Amounts drawn under the Credit Agreement bear interest, at the Company's election, at a Eurodollar rate plus a margin of 1.75% per annum, or an alternate base rate equal to the highest of (i) the prime rate, (ii) the federal funds rate plus 0.50%, and (iii) LIBOR for an interest period of one month plus 1.75%. The Company is required to pay a commitment fee of 0.25% per annum on the aggregate undrawn amount of the commitments under the credit facility.
On November 5, 2014, the Company entered into Amendment Number One (“Amendment”) to the Credit Agreement. The Amendment increases the amount of the Company's common stock that may be repurchased by the Company in open market transactions authorized by its Board of Directors, together with any repurchases of its common stock from any consultants, employees, officers or directors of the Company or any of its subsidiaries following the death, disability, retirement or termination of employment of such employees, officers or directors, from $25 million to $50 million per year.
The Credit Agreement, as amended, contains customary affirmative and negative covenants, including, among other things, restrictions on indebtedness, liens, investments, mergers, dispositions, dividends and other distributions.

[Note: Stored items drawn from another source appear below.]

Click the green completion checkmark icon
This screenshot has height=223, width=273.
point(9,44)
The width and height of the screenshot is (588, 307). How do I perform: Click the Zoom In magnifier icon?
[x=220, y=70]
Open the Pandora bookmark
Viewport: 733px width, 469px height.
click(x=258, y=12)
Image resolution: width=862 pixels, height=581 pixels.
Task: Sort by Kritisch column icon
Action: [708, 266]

The Credit Agreement, as amended, contains financial covenants that require the Company to, among other things, maintain a maximum consolidated total leverage ratio and a minimum consolidated fixed charge coverage ratio, in each case, as of the last day of each quarter. The Company was in full compliance with all covenants as of December 31, 2015. On January 5, 2016, this Credit Agreement was replaced by the below.
On January 5, 2016, we entered into a $400 million secured credit facility pursuant to a credit agreement, by and among us, the lenders from time to time party thereto, Wells Fargo Securities, LLC, as sole lead arranger and Wells Fargo Bank, National Association, as administrative agent (the “Credit Agreement”). See Note 14, Subsequent Events, for additional discussion.